Early Alzheimer disease diagnosis by imaging technologies

Precision medicine in oncology is typically based on DNA, RNA, and protein biomarkers detected in biopsied tumor tissues; brain biopsies are obviously not an option for CNS disorders, including neurodegenerative disorders. Thus, research on early detection of AD has focused over the past two decades on brain-imaging technologies.

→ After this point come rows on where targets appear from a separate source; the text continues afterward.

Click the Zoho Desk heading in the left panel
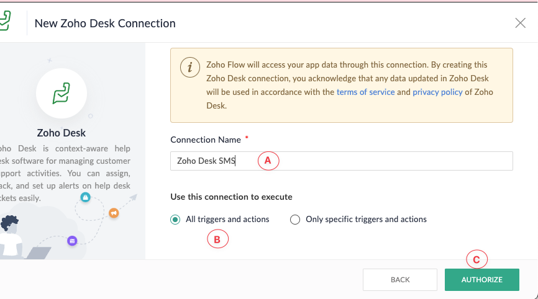538x299 pixels. tap(62, 133)
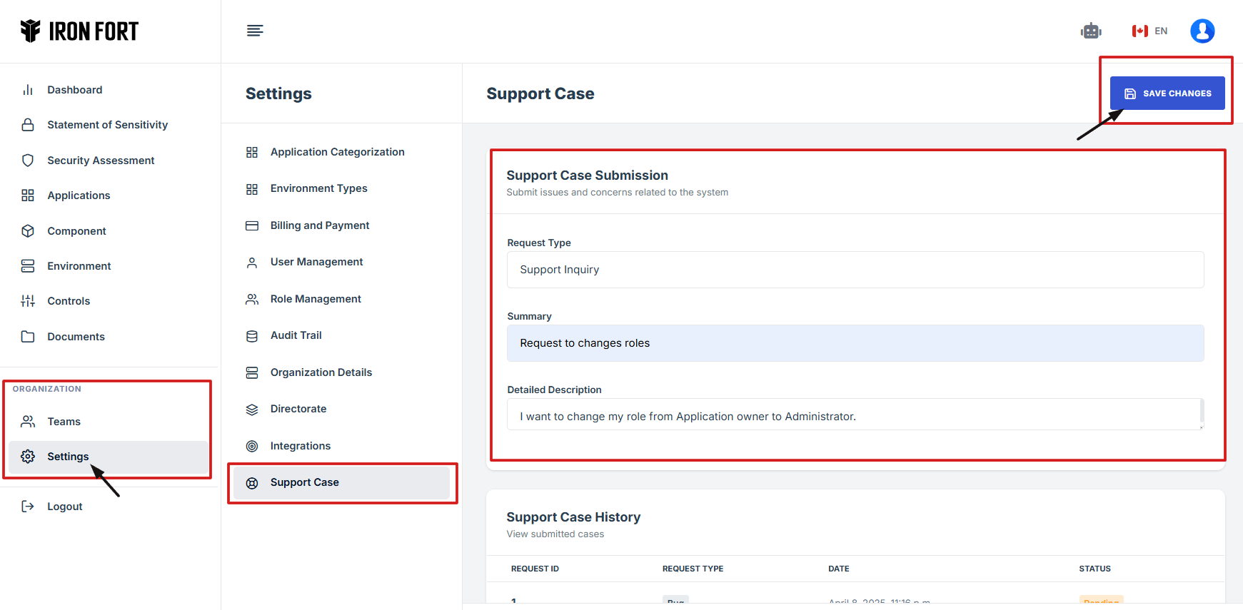The image size is (1243, 610).
Task: Click the Iron Fort logo
Action: click(x=79, y=31)
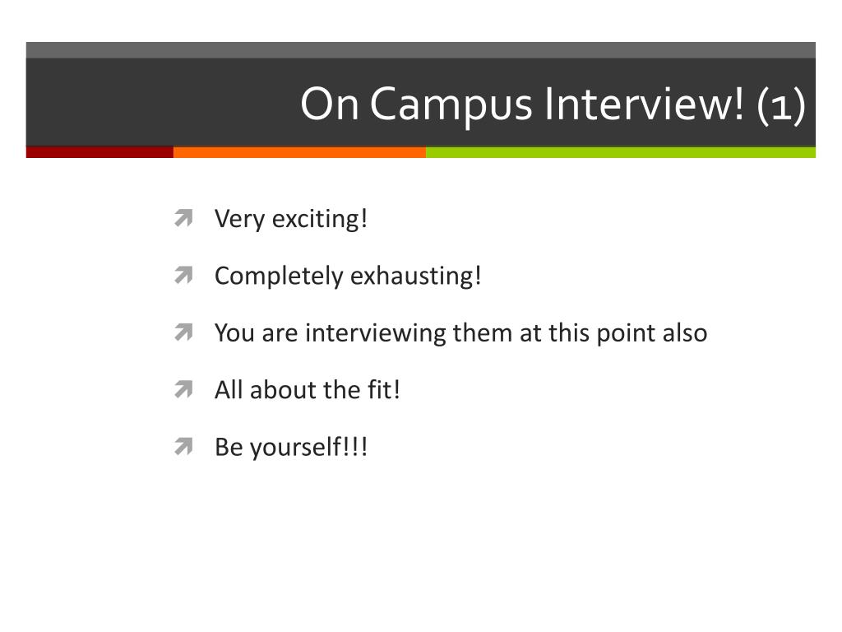Click the word exhausting in second bullet
Image resolution: width=842 pixels, height=632 pixels.
point(416,277)
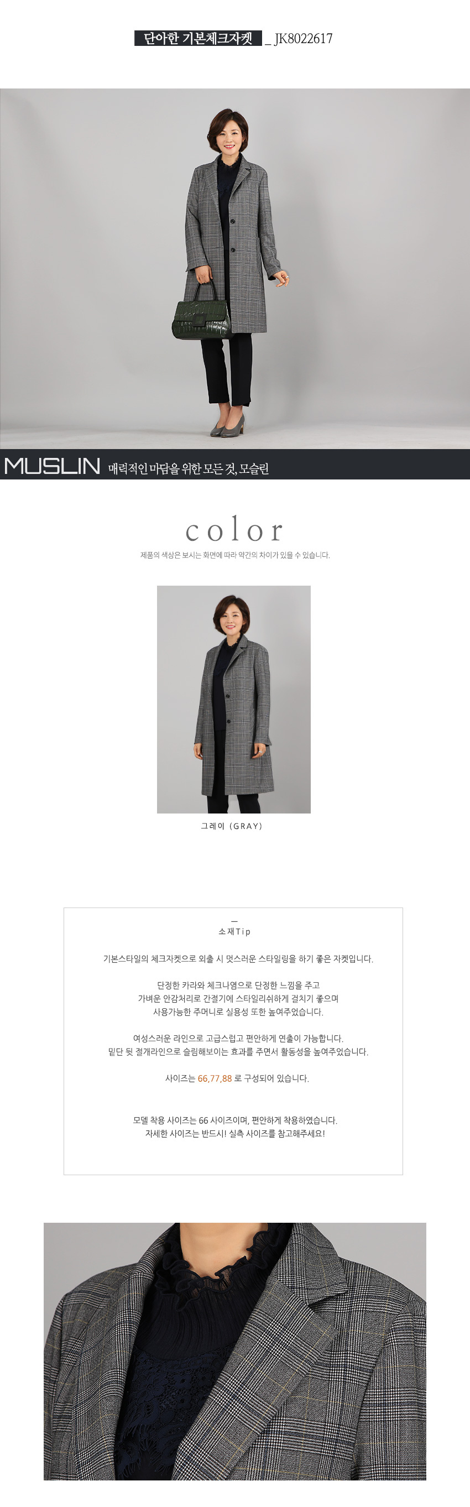Screen dimensions: 470x1507
Task: Click the MUSLIN brand logo
Action: click(x=53, y=466)
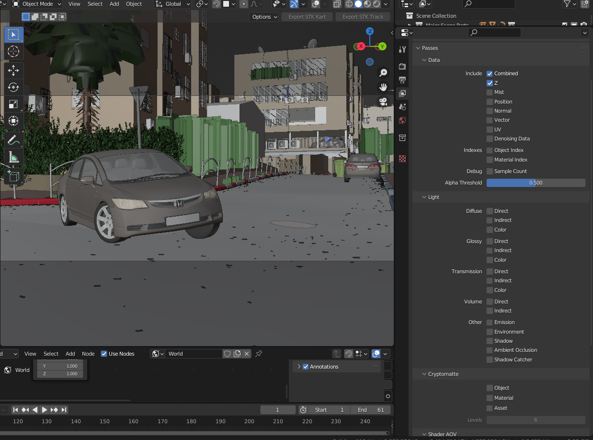Enable the Mist pass checkbox
Image resolution: width=593 pixels, height=440 pixels.
(490, 92)
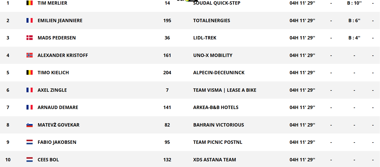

This topic has been extensively reviewed; see for example recent reviews on functional magnetic resonance (fMRI) imaging by Topiwala et al[17] and on positron emission tomography (PET) imaging by Fantoni et al[18] and by Shea et al.[19] In addition to brain imaging, studies on early detection biomarkers for sporadic AD are ongoing with retinal[20] and vascular imaging.[21] Cerebrospinal fluid (CSF) samples are also extensively studied as suitable biofluid for early detection of sporadic AD, in particular with protein studies on CSF amyloid-β and tau.[22-25] Yet, while brain imaging tools and CSF protein analysis offer hopes for improved early AD detection, their high costs (brain imaging) and health risks (CSF sampling) prohibit their use as a population-wide screening tool. By comparison, we estimate that testing an individual for her AD risk with genomic biomarkers would cost around 500 euros. Fees for such tests will likely keep decreasing in 5 to 10 years due to reduced costs of DNA and RNA sequencing technologies.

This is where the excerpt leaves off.